Look, I’m not suggesting that one can’t form meaningful, enriching, and close personal bonds with colleagues. Assuming all of us have a 40-hour work week (LMAO), we spend roughly 2,000 hours at work each year. It would be impossible to survive for that long without a work-wife who shares your secret contempt for the HR, tech, and accounts departments. But what I don’t get is this preternatural need of bosses to go out their way to remind their employees that they should treat the workplace as some kind of stand-in home. The office is just that – a place where you show up, sometimes grudgingly, deliver the work you agreed to when you signed the dotted line, and leave the minute you meet your deadlines. With happiness and without guilt, to return to the other important people and parts of your life, be it at 6 pm, or 8 pm.

But what I don’t get is this preternatural need of bosses to go out their way to remind their employees that they should treat the workplace as some kind of stand-in home.

To me, it seems like an elaborate strategy to exploit employees, allowing organisations to squeeze as much work out of them as humanly possible. And make employees feel like they owe their workplaces something that goes beyond their job designations. It legitimises the blurring and eventual violation of professional boundaries: The most cheerful disregard for personal time is endorsed by the champions of family-like work cultures. As Exhibit A, I present to you the CEO of a start-up I once worked at. In the four years I spent working with him, I received exactly one bump in my salary. Every time I broached the subject, he looked so disappointed, it was as if my words had lacerated his very soul. What kind of “family” could be so mercenary and transactional? By the time I was able to extricate myself from the financially crippling relationship, he owed me a hefty six-figure number in back-pay. Five years on, I’m yet to see that money.
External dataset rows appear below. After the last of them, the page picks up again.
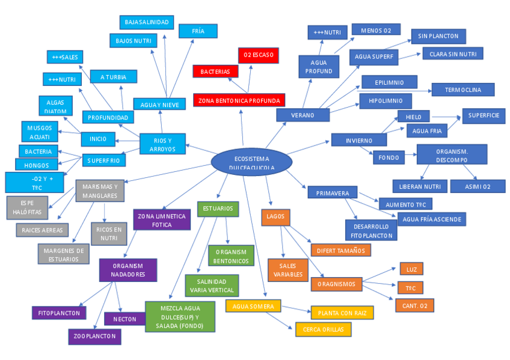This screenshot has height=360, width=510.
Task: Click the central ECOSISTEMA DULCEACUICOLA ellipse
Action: click(251, 162)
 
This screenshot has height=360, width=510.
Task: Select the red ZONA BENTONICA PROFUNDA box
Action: click(239, 100)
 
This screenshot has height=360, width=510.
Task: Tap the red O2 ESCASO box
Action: click(258, 55)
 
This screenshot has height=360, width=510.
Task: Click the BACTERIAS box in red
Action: click(215, 72)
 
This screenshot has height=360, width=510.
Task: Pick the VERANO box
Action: click(303, 115)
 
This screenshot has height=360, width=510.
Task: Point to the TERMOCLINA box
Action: click(462, 90)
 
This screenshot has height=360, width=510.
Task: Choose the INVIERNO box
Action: click(359, 140)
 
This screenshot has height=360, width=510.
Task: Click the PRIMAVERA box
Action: click(332, 193)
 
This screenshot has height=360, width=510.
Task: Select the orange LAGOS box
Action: click(276, 216)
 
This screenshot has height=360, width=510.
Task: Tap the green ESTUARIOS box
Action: click(218, 209)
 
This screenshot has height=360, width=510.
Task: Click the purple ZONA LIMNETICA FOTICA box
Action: click(162, 220)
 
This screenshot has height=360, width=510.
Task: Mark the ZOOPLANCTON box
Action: click(94, 337)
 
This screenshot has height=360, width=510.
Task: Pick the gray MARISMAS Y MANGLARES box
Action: click(100, 191)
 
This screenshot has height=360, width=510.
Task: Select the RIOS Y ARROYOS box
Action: click(162, 144)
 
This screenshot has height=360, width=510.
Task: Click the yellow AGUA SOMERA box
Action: click(253, 307)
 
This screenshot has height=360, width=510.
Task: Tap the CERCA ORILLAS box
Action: click(323, 329)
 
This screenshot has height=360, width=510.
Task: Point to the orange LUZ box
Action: click(411, 269)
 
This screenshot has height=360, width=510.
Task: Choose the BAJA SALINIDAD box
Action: click(147, 22)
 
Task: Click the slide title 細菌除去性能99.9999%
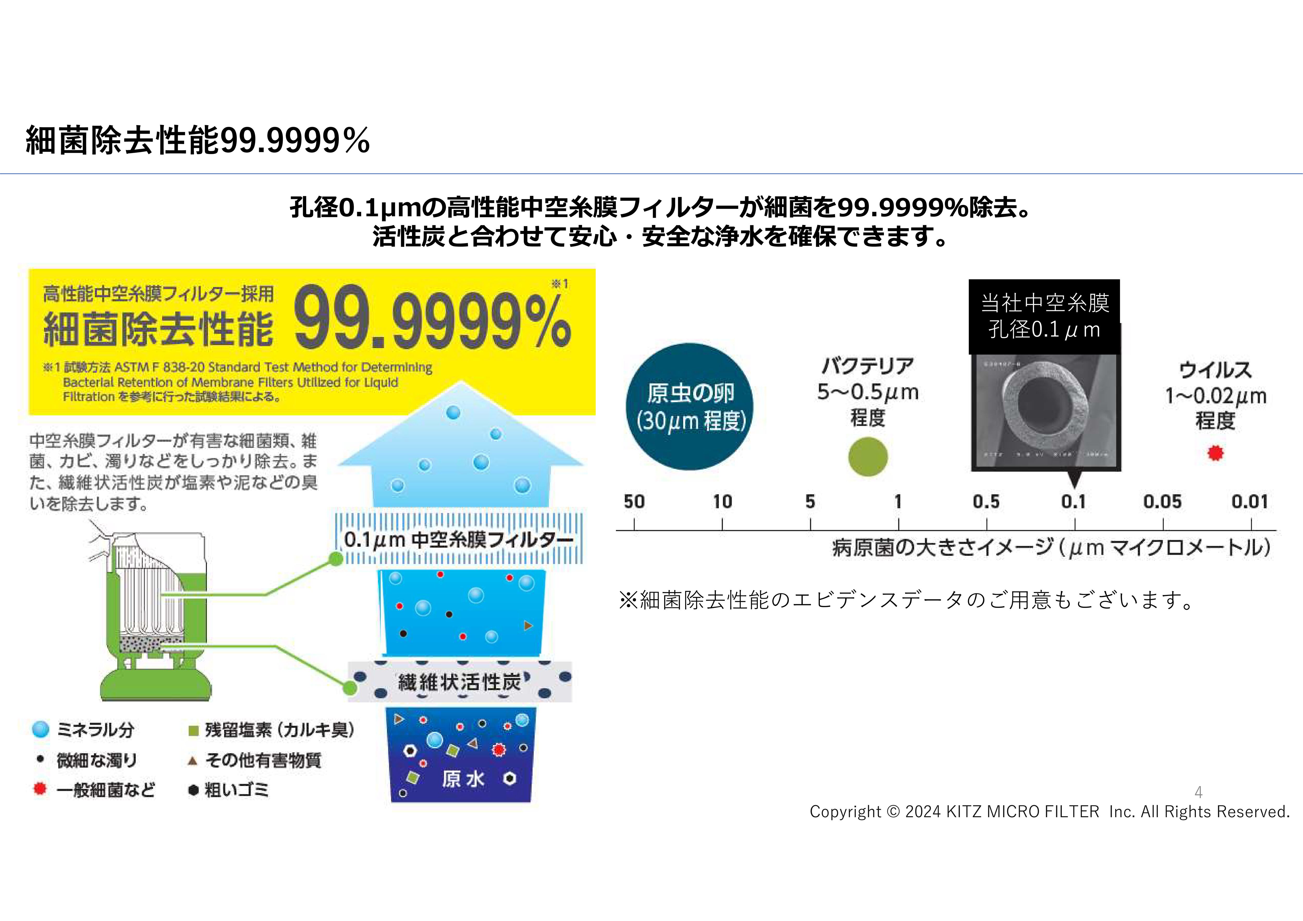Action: [x=198, y=140]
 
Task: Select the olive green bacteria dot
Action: [x=868, y=456]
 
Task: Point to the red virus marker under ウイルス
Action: [x=1215, y=453]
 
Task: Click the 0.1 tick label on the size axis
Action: [x=1073, y=502]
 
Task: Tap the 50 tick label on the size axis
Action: [x=634, y=502]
As Exhibit B, I give you the CEO of another start-up, who thought nothing about regularly calling a friend past midnight but lapsed into sullen silence when her father had the nerve to have a heart attack at an inconvenient time. Her return to office was celebrated with barbed comments about professionalism and commitment to work. And Exhibit C, D, and E were all senior colleagues who demanded detailed progress reports about my hypothetical future marriage, while all the time grumbling about the ephemeral collective that is “you youngsters”. There’s no such thing as unwarranted intrusiveness within a family, didn’t you know? It’s all well-meaning concern, yaar.

As a mid-80s’ kid, I belong to the generation that has seen workplaces transforming and shifting shape at a pace that makes the head spin. We saw dress codes, cubicles, and hierarchies dissolve and be replaced by athleisure, open plan co-working spaces and flat organisational structures. It often feels overwhelming – I don’t know what the “right” work culture is, or will be, in the time to come. But I do know that as a boss, you can’t go too wrong with simply treating people like people and giving them the breathing room they require to do the job they’re being paid to do and scramble away, instead of crushing them under the burden of your unmet social needs. I have one slightly neurotic, dysfunctional family at home, I don’t need another one at work, thank you very much.